_Given request_
Lay out the rows below as a numbered list, leaving out any blank lines.

_Data in this exercise_
---*---
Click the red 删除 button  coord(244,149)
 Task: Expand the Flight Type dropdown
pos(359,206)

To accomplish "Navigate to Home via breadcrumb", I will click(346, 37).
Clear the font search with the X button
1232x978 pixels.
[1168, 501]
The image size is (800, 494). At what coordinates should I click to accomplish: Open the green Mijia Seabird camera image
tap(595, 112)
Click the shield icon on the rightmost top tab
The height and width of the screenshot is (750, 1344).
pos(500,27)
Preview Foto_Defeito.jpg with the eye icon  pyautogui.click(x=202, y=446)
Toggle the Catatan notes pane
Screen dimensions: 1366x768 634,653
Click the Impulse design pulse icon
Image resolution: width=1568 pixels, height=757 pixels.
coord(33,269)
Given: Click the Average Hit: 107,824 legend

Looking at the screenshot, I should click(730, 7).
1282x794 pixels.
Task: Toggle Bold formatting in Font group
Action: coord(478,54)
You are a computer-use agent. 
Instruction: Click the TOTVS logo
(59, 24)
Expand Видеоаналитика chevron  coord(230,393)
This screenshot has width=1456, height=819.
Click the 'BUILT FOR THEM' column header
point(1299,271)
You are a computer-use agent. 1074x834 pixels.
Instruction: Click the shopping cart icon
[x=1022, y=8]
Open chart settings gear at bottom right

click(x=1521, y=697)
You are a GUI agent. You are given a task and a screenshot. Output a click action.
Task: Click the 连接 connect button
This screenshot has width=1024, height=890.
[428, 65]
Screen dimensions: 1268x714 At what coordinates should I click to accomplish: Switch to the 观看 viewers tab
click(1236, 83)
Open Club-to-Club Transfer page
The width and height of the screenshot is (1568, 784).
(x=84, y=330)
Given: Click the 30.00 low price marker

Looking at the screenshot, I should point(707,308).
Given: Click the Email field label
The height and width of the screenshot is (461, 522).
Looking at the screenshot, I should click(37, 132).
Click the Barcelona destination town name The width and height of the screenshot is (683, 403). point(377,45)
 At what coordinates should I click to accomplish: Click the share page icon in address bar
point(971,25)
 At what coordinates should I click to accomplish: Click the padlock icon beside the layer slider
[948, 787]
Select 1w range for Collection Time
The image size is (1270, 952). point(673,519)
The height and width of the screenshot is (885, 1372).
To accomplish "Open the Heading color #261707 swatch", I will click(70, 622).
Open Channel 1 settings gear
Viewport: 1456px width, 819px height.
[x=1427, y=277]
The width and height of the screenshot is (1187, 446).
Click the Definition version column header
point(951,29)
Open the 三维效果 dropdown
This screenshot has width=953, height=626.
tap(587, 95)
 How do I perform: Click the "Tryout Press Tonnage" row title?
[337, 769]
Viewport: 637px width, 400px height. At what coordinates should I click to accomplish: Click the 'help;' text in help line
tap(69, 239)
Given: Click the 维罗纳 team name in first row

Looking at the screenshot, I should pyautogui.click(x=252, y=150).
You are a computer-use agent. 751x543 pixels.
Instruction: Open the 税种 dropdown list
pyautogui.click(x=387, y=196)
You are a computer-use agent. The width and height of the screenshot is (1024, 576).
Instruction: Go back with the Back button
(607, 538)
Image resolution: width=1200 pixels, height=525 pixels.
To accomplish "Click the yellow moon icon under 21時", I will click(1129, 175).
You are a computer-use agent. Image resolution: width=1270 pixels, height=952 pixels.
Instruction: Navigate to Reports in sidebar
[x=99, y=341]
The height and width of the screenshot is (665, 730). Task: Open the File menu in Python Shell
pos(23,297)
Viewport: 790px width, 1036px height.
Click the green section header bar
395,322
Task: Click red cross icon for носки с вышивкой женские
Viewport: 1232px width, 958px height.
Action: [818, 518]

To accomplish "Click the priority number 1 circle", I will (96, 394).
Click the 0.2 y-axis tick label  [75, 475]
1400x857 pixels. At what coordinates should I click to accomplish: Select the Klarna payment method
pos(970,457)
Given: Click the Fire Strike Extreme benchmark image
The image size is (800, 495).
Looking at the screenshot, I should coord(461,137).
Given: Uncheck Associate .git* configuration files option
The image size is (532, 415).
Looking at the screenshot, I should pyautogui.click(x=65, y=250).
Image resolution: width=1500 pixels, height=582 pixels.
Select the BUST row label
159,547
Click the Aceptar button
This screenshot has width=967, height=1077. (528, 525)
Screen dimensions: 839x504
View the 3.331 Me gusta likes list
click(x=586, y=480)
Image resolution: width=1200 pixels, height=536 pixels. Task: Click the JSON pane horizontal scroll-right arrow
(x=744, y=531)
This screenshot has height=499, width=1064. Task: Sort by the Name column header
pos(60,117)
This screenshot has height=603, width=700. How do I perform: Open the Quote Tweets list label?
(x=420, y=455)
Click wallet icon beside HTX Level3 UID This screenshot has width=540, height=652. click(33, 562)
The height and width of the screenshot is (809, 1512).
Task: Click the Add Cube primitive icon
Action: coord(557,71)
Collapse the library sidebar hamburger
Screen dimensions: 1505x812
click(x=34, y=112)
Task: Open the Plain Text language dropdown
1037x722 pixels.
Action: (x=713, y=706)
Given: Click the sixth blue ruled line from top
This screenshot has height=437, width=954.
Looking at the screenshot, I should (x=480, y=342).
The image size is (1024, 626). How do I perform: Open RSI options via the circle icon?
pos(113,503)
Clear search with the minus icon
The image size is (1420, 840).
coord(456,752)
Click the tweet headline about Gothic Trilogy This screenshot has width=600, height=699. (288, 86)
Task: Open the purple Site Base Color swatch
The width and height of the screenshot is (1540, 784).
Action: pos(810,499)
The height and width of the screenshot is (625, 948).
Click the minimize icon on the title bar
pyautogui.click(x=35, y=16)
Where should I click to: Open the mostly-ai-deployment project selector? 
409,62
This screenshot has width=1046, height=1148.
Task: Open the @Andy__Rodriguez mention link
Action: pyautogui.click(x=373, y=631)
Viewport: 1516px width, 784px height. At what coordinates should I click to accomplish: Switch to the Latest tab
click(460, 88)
---*---
_Worked answer_
1. Click the red 删除 button  coord(244,149)
2.  Task: Expand the Flight Type dropdown
3. pos(359,206)
4. To accomplish "Navigate to Home via breadcrumb", I will click(346, 37).
5. Clear the font search with the X button
6. 1232x978 pixels.
7. [1168, 501]
8. The image size is (800, 494). At what coordinates should I click to accomplish: Open the green Mijia Seabird camera image
9. tap(595, 112)
10. Click the shield icon on the rightmost top tab
11. The height and width of the screenshot is (750, 1344).
12. pos(500,27)
13. Preview Foto_Defeito.jpg with the eye icon  pyautogui.click(x=202, y=446)
14. Toggle the Catatan notes pane
15. Screen dimensions: 1366x768 634,653
16. Click the Impulse design pulse icon
17. Image resolution: width=1568 pixels, height=757 pixels.
18. coord(33,269)
19. Given: Click the Average Hit: 107,824 legend
20. Looking at the screenshot, I should click(730, 7).
21. 1282x794 pixels.
22. Task: Toggle Bold formatting in Font group
23. Action: coord(478,54)
24. You are a computer-use agent. 
25. Instruction: Click the TOTVS logo
26. (59, 24)
27. Expand Видеоаналитика chevron  coord(230,393)
28. This screenshot has width=1456, height=819.
29. Click the 'BUILT FOR THEM' column header
30. point(1299,271)
31. You are a computer-use agent. 1074x834 pixels.
32. Instruction: Click the shopping cart icon
33. [x=1022, y=8]
34. Open chart settings gear at bottom right
35. click(x=1521, y=697)
36. You are a GUI agent. You are given a task and a screenshot. Output a click action.
37. Task: Click the 连接 connect button
38. This screenshot has width=1024, height=890.
39. [428, 65]
40. Screen dimensions: 1268x714 At what coordinates should I click to accomplish: Switch to the 观看 viewers tab
41. click(1236, 83)
42. Open Club-to-Club Transfer page
43. The width and height of the screenshot is (1568, 784).
44. (x=84, y=330)
45. Given: Click the 30.00 low price marker
46. Looking at the screenshot, I should point(707,308).
47. Given: Click the Email field label
48. The height and width of the screenshot is (461, 522).
49. Looking at the screenshot, I should click(37, 132).
50. Click the Barcelona destination town name The width and height of the screenshot is (683, 403). point(377,45)
51.  At what coordinates should I click to accomplish: Click the share page icon in address bar
52. point(971,25)
53.  At what coordinates should I click to accomplish: Click the padlock icon beside the layer slider
54. [948, 787]
55. Select 1w range for Collection Time
56. The image size is (1270, 952). point(673,519)
57. The height and width of the screenshot is (885, 1372).
58. To accomplish "Open the Heading color #261707 swatch", I will click(70, 622).
59. Open Channel 1 settings gear
60. Viewport: 1456px width, 819px height.
61. [x=1427, y=277]
62. The width and height of the screenshot is (1187, 446).
63. Click the Definition version column header
64. point(951,29)
65. Open the 三维效果 dropdown
66. This screenshot has width=953, height=626.
67. tap(587, 95)
68.  How do I perform: Click the "Tryout Press Tonnage" row title?
69. [337, 769]
70. Viewport: 637px width, 400px height. At what coordinates should I click to accomplish: Click the 'help;' text in help line
71. tap(69, 239)
72. Given: Click the 维罗纳 team name in first row
73. Looking at the screenshot, I should pyautogui.click(x=252, y=150).
74. You are a computer-use agent. 751x543 pixels.
75. Instruction: Open the 税种 dropdown list
76. pyautogui.click(x=387, y=196)
77. You are a computer-use agent. The width and height of the screenshot is (1024, 576).
78. Instruction: Go back with the Back button
79. (607, 538)
80. Image resolution: width=1200 pixels, height=525 pixels.
81. To accomplish "Click the yellow moon icon under 21時", I will click(1129, 175).
82. You are a computer-use agent. Image resolution: width=1270 pixels, height=952 pixels.
83. Instruction: Navigate to Reports in sidebar
84. [x=99, y=341]
85. The height and width of the screenshot is (665, 730). Task: Open the File menu in Python Shell
86. pos(23,297)
87. Viewport: 790px width, 1036px height.
88. Click the green section header bar
89. 395,322
90. Task: Click red cross icon for носки с вышивкой женские
91. Viewport: 1232px width, 958px height.
92. Action: [818, 518]
93. To accomplish "Click the priority number 1 circle", I will (96, 394).
94. Click the 0.2 y-axis tick label  [75, 475]
95. 1400x857 pixels. At what coordinates should I click to accomplish: Select the Klarna payment method
96. pos(970,457)
97. Given: Click the Fire Strike Extreme benchmark image
98. The image size is (800, 495).
99. Looking at the screenshot, I should coord(461,137).
100. Given: Uncheck Associate .git* configuration files option
101. The image size is (532, 415).
102. Looking at the screenshot, I should pyautogui.click(x=65, y=250).
103. Image resolution: width=1500 pixels, height=582 pixels.
104. Select the BUST row label
105. 159,547
106. Click the Aceptar button
107. This screenshot has width=967, height=1077. (528, 525)
108. Screen dimensions: 839x504
109. View the 3.331 Me gusta likes list
110. click(x=586, y=480)
111. Image resolution: width=1200 pixels, height=536 pixels. Task: Click the JSON pane horizontal scroll-right arrow
112. (x=744, y=531)
113. This screenshot has height=499, width=1064. Task: Sort by the Name column header
114. pos(60,117)
115. This screenshot has height=603, width=700. How do I perform: Open the Quote Tweets list label?
116. (x=420, y=455)
117. Click wallet icon beside HTX Level3 UID This screenshot has width=540, height=652. click(33, 562)
118. The height and width of the screenshot is (809, 1512).
119. Task: Click the Add Cube primitive icon
120. Action: coord(557,71)
121. Collapse the library sidebar hamburger
122. Screen dimensions: 1505x812
123. click(x=34, y=112)
124. Task: Open the Plain Text language dropdown
125. 1037x722 pixels.
126. Action: (x=713, y=706)
127. Given: Click the sixth blue ruled line from top
128. This screenshot has height=437, width=954.
129. Looking at the screenshot, I should (x=480, y=342).
130. The image size is (1024, 626). How do I perform: Open RSI options via the circle icon?
131. pos(113,503)
132. Clear search with the minus icon
133. The image size is (1420, 840).
134. coord(456,752)
135. Click the tweet headline about Gothic Trilogy This screenshot has width=600, height=699. (288, 86)
136. Task: Open the purple Site Base Color swatch
137. The width and height of the screenshot is (1540, 784).
138. Action: pos(810,499)
139. The height and width of the screenshot is (625, 948).
140. Click the minimize icon on the title bar
141. pyautogui.click(x=35, y=16)
142. Where should I click to: Open the mostly-ai-deployment project selector? 
143. 409,62
144. This screenshot has width=1046, height=1148.
145. Task: Open the @Andy__Rodriguez mention link
146. Action: pyautogui.click(x=373, y=631)
147. Viewport: 1516px width, 784px height. At what coordinates should I click to accomplish: Switch to the Latest tab
148. click(460, 88)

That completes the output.